Assis autour de l’âtre, on procède à la cuisson de la première crêpe qui est destinée à la maîtresse de maison. Est-elle trop grillée donc noirâtre, trop blanche, mélange des deux ? On dira que la maîtresse de maison a le cœur de sa crêpe ! Des motifs sont-ils dessinés sur cette face ? À quoi ressemblent-ils ? La forme du soulier est synonyme de départ vers une autre maison ! Un déménagement, un mariage ?…

À Miliana, le soir d' ennayer. La maîtresse de maison ne doit pas ceinturer d'un linge, comme elle le fait d'habitude, la marmite et le couscoussier superposé destiné à la cuisson du couscous : si elle le faisait ce soir-là « l’année serait fermée ».
Le linge qui entoure la marmite à cuire le couscous est le symbole même de l'arrêt de toute fécondité.


III. Les jours de la Vieille

La jonction entre les deux années est une période critique, si les rites que l'en trouve ne varient que bien peu d'une région à l'autre de la Méditerranée, le moment même de cette période est incertain. Nous avons vu que les rites de changement de cycle marquent une certaine hésitation suivant les régions entre hiver et printemps, aussi nous verrons que les jours critiques de ce changement varient quant à leur incidence exacte d'une région à l'autre, entre décembre et janvier, janvier et février, mars et avril et même quelquefois avril et mai,
Mais, dans celte incohérence chronologique apparente, un élément reste stable : le scénario du drame mythique qui a donné son nom aux « jours de la Vieille ».

1. Certains considèrent qu’il y a plus coïncidence entre la période critique des jours de la Vieille et le début de l'année et lui confère le nom « hadjouza — la vieille ». C’est, disent les paysans, le nom d'une vieille femme qui fut enlevée par la crue d’un torrent avec les chèvres qu'elle gardait.

2. Certains paysans connaissent la Vieille * Hadjouza * mais en situent l'incidence à la Mi-Ennayer, soit la fin de Janvier.

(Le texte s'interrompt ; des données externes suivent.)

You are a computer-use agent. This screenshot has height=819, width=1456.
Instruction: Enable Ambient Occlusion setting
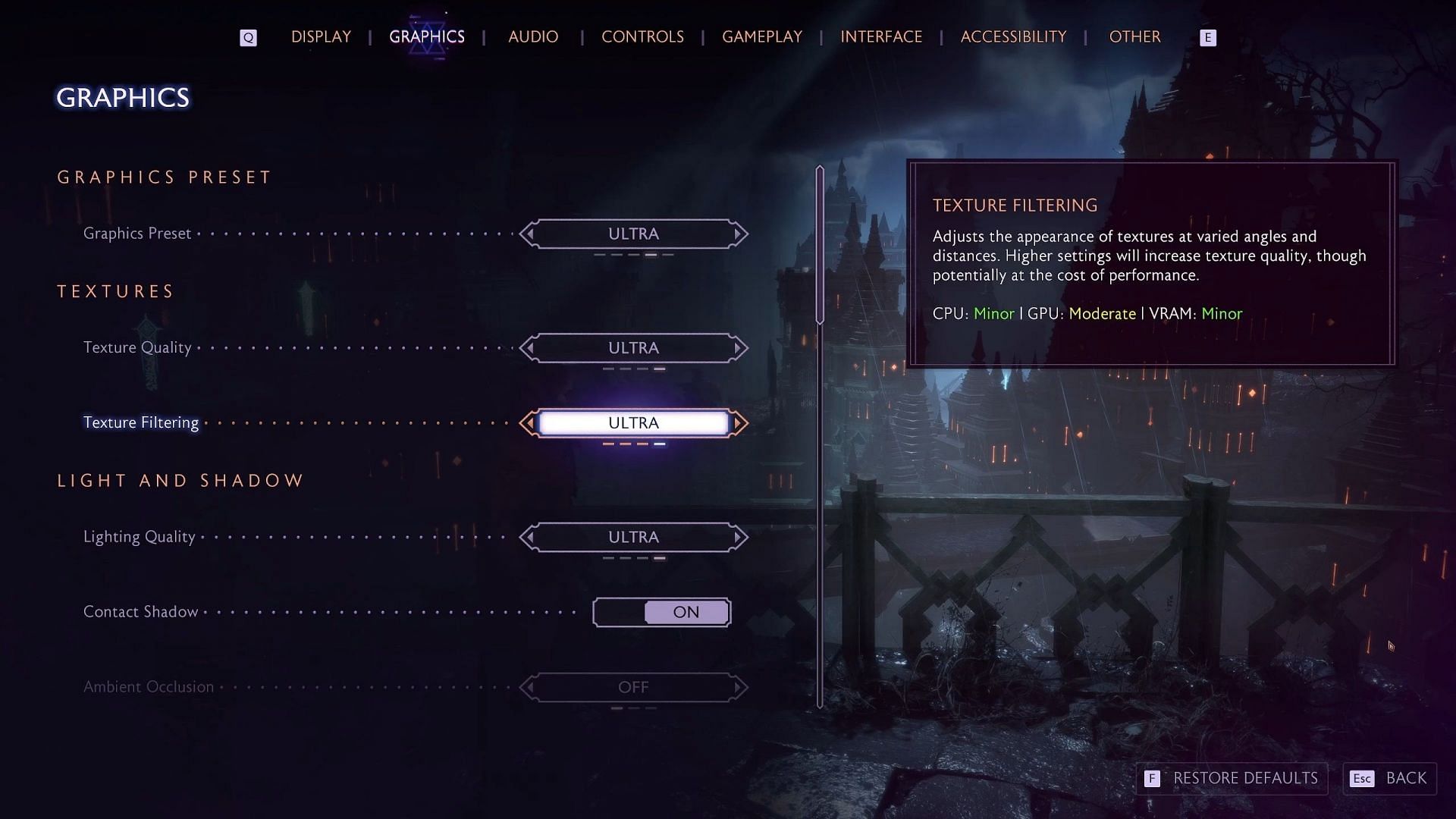tap(738, 687)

Elle n'était pas sortie depuis le début de l’hiver par crainte du froid; mais, tentée par une journée ensoleillée, elle emmena paître son veau en disant : ‘’ je t'ai trompé Ô Ennayer. Je t'ai doublé avec mon veau ‘’. Ennayer irrité demanda à l’hiver une recrudescence de froid : une tempête de pluie et de neige survint qui fit périr la Vieille et son veau.

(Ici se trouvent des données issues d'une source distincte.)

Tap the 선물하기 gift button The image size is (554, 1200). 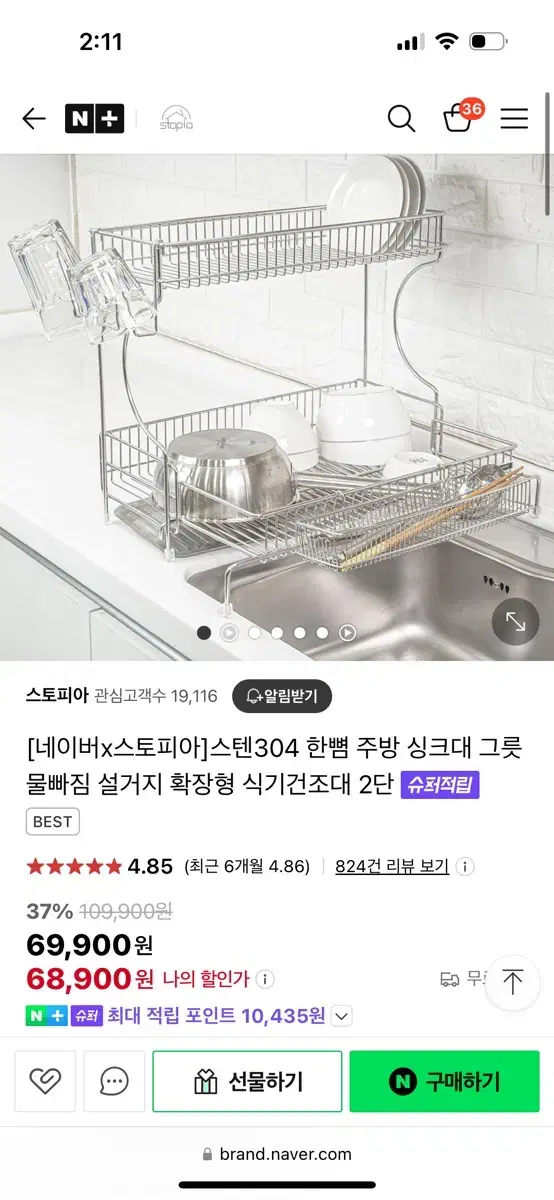pos(247,1081)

3. Nous retrouvons une histoire analogue qui se situe à la fin de Ennayer. Cette fois la Vieille avait une vache et un veau et barattait son lait pour en faire du beurre dans l'outre « la.chekoua », rythmant ses mouvements sur un chant improvisé : Ennayer est sorti en bien. Je l’ai échappé belle’’. Ennayer l'entendit et demanda à soit cousin Fourar de lui prêter un jour, puis le prêt accordé, il déchaîna un orage. La rivière gonflée emporta la Vieille jusqu'à la mer où elle se noya, elle, sa vache et son veau.
Ce jour-là — le jour de l'emprunt — les paysans ne sortent pas et ne laissent pas non plus sortir leur bétail. Il est rare, disent- ils, qu'un violent orage ne vienne pas rappeler le châtiment infligé par Janvier à la vieille.

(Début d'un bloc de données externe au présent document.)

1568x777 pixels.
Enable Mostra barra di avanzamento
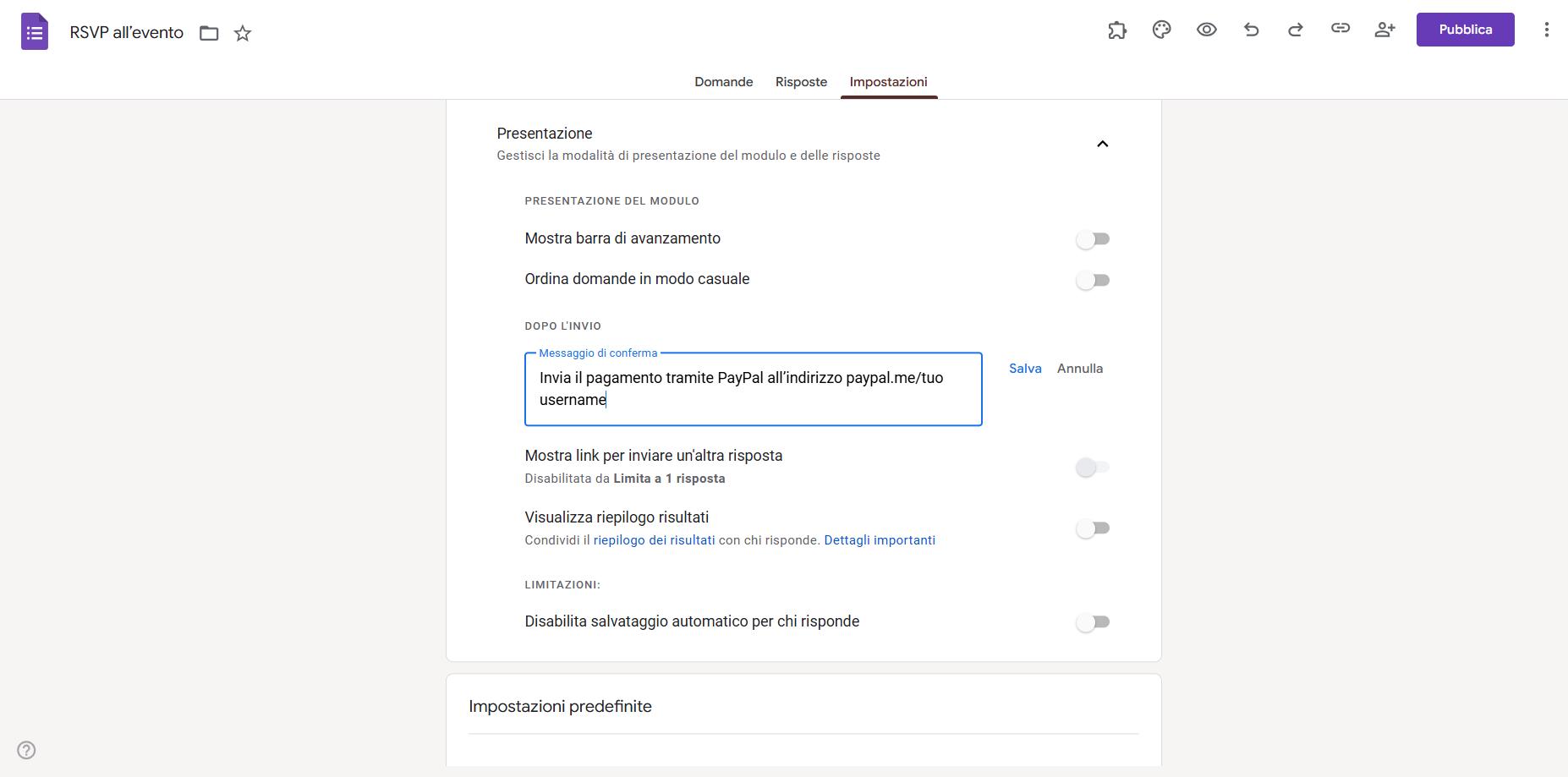(x=1093, y=239)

A la fin du mois de janvier, tout propriétaire bœufs va dans son étable avant le lever du soleil et crie trois fois dans l'oreille droite de chaque animal : « bonne nouvelle! Yannyer est fini *,
Pour expliquer cette coutume, les paysans disent que les bœufs sont sujets à toutes sortes de maladies pendant le mois de Yannayer. Au temps où ils paissaient, ils ont promis que tout homme qui leur annoncerait la fin de Yannayer et de leurs maux aurait d'eux en retour la nouvelle qu'il irait au Paradis.